Meyve Hasadı Alarm Veriyor! Tarım İşçileri Kara Kara Düşünüyor
Türkiye İstatistik Kurumu (TÜİK) Balıkesir Bölge Müdürlüğü'nün açıkladığı verilere göre, bu yıl bitkisel üretimde ciddi bir düşüş bekleniyor. Özellikle meyve üretimindeki bu azalma, geçimini mevsimlik tarım işleriyle sağlayan binlerce aileyi derinden etkileyecek. Şanlıurfa ve Diyarbakır gibi şehirlerden yola çıkarak yaz aylarında farklı bölgelerde çalışan tarım işçileri, bu yıl büyük bir gelir kaybıyla karşı karşıya kalabilir.

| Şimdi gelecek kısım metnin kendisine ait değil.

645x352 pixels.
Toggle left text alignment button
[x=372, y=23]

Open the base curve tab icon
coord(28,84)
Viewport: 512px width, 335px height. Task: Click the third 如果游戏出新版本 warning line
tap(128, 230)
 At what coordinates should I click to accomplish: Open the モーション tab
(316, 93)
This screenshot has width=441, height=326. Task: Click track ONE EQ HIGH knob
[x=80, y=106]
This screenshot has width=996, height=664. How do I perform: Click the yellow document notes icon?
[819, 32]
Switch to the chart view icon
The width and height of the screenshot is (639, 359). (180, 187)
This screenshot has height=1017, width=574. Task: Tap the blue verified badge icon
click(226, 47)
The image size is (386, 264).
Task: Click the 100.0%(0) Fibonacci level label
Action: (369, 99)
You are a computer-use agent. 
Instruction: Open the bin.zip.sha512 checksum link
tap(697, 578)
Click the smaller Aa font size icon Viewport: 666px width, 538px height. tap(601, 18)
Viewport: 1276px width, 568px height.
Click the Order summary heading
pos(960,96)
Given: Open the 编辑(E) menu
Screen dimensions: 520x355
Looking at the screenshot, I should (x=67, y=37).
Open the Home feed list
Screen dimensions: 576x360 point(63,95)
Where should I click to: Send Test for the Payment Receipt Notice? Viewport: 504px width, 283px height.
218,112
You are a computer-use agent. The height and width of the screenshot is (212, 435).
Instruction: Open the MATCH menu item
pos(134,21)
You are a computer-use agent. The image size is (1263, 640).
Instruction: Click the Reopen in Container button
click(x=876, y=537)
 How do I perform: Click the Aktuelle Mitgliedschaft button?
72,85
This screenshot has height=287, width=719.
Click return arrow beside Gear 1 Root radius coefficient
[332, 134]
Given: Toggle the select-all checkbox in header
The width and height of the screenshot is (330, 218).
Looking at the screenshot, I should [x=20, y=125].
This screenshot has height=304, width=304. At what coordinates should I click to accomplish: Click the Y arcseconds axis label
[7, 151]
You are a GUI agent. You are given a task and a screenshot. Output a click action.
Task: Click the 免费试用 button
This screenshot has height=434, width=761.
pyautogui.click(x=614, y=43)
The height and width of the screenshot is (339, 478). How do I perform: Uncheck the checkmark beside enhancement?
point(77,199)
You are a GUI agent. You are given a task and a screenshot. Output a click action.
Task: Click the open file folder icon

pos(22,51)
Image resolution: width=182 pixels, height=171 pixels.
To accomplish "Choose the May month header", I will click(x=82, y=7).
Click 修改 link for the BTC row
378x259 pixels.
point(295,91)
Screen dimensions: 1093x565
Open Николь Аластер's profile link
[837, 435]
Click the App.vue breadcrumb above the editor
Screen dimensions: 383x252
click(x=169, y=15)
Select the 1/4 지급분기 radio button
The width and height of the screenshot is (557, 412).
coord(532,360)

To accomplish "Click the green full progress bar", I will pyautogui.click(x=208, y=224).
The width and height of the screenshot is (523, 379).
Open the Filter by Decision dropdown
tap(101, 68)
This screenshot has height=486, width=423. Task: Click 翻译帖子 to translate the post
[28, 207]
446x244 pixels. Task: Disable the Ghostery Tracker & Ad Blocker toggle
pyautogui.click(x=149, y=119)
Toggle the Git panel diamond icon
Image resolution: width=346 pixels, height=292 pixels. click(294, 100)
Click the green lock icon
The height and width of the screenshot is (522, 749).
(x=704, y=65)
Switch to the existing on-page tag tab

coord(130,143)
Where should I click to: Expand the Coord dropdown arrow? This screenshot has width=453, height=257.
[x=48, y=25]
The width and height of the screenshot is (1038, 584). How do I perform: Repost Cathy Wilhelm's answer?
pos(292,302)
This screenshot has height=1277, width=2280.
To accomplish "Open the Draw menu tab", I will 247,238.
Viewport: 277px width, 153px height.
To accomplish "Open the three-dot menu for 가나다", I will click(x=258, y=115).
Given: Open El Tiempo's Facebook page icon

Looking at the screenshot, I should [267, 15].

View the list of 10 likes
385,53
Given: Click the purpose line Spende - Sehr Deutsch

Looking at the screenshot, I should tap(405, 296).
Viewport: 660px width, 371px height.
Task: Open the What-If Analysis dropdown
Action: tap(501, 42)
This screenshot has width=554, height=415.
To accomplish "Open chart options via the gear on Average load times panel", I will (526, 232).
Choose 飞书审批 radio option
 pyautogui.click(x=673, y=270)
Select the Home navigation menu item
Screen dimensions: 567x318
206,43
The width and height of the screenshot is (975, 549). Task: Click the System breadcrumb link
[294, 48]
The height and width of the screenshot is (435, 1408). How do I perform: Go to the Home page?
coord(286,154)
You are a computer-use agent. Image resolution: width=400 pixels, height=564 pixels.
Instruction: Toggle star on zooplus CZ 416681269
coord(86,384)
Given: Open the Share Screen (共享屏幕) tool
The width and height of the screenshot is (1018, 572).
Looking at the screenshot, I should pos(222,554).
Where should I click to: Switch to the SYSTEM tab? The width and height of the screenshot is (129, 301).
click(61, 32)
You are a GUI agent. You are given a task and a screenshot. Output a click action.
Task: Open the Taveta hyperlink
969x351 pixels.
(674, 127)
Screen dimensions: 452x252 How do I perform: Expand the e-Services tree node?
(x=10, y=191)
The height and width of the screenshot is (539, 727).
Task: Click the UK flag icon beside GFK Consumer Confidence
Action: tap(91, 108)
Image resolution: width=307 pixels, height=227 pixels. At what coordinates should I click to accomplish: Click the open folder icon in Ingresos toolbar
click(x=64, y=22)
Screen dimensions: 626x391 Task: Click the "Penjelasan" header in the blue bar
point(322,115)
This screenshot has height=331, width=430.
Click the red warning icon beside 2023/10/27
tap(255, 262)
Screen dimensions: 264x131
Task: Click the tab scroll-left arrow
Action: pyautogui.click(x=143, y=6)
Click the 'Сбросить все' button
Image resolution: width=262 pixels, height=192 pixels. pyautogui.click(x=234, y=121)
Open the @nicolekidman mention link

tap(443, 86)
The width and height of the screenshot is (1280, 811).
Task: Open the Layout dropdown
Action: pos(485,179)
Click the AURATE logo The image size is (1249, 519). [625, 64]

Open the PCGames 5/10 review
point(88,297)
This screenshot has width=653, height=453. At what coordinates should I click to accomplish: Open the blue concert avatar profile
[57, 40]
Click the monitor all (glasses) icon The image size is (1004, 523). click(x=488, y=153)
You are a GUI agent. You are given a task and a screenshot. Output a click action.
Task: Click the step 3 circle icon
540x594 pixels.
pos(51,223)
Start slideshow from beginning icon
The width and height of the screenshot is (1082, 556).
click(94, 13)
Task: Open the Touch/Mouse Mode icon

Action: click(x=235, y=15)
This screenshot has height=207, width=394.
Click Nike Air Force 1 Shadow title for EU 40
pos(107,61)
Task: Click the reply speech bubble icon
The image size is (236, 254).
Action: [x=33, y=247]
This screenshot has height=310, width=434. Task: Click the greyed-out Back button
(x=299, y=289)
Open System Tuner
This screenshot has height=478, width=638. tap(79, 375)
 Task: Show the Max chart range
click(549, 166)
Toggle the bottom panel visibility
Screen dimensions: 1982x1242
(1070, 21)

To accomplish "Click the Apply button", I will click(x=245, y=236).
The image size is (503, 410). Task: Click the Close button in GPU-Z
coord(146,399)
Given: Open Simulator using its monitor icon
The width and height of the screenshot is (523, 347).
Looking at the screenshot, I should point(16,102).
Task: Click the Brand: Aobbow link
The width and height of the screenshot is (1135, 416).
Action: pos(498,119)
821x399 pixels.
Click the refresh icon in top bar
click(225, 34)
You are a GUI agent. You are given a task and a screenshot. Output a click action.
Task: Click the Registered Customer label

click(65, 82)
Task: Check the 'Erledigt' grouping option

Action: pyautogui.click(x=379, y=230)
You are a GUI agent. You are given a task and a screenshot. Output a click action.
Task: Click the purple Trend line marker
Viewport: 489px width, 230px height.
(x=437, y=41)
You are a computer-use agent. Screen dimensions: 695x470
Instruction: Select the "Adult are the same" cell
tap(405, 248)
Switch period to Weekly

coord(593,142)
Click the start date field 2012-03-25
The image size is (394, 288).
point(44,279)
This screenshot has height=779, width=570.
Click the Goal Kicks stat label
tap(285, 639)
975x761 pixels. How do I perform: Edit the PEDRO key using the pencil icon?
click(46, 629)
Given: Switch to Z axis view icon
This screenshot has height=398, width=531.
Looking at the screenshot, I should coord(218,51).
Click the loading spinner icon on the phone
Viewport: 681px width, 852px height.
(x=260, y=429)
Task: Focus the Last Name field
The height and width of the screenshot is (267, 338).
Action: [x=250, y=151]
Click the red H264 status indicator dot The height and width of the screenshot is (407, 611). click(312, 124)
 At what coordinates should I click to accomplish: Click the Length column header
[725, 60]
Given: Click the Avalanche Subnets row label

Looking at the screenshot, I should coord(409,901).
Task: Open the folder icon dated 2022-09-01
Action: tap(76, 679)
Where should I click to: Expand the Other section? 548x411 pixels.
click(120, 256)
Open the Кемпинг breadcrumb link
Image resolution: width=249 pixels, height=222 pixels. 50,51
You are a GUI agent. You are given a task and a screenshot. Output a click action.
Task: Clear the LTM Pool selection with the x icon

Meyve Üretimindeki Korkunç Düşüş
2025 yılında meyveler, içecek ve baharat bitkileri üretiminin bir önceki yıla göre yüzde 24,4 azalarak yaklaşık 21,4 milyon ton olması bekleniyor. Bu düşüşün en çok etkilediği meyveler ise şunlar:
- Elma: Yüzde 38,7
- Şeftali: Yüzde 32,1
- Kiraz: Yüzde 55,7
- Kayısı: Yüzde 65
- Vişne: Yüzde 44
- Fındık: Yüzde 27,5
- Ceviz: Yüzde 27,7
- Antep Fıstığı: Yüzde 54,6
Bu oranlar, sadece üreticiler için değil, aynı zamanda bu ürünlerin hasadında çalışan tarım işçileri için de ciddi bir geçim sıkıntısı anlamına geliyor. Her yıl binlerce işçi, bu dönemde çalışarak hem borçlarını ödemekte hem de kışlık ihtiyaçlarını karşılamaktaydı.
Zirai Donun Acı Sonuçları
Meyve üretimindeki bu düşüşün en büyük nedeni, zirai don olarak gösteriliyor. Özellikle bahar aylarında yaşanan ani sıcaklık düşüşleri, meyve ağaçlarının çiçek açma döneminde büyük zararlara yol açtı. Bu durum, meyve verimini önemli ölçüde azaltarak hem üreticileri hem de tarım işçilerini mağdur etti. Tarım uzmanları, bu tür olumsuz hava koşullarının gelecekte daha sık yaşanabileceği konusunda uyarıyor.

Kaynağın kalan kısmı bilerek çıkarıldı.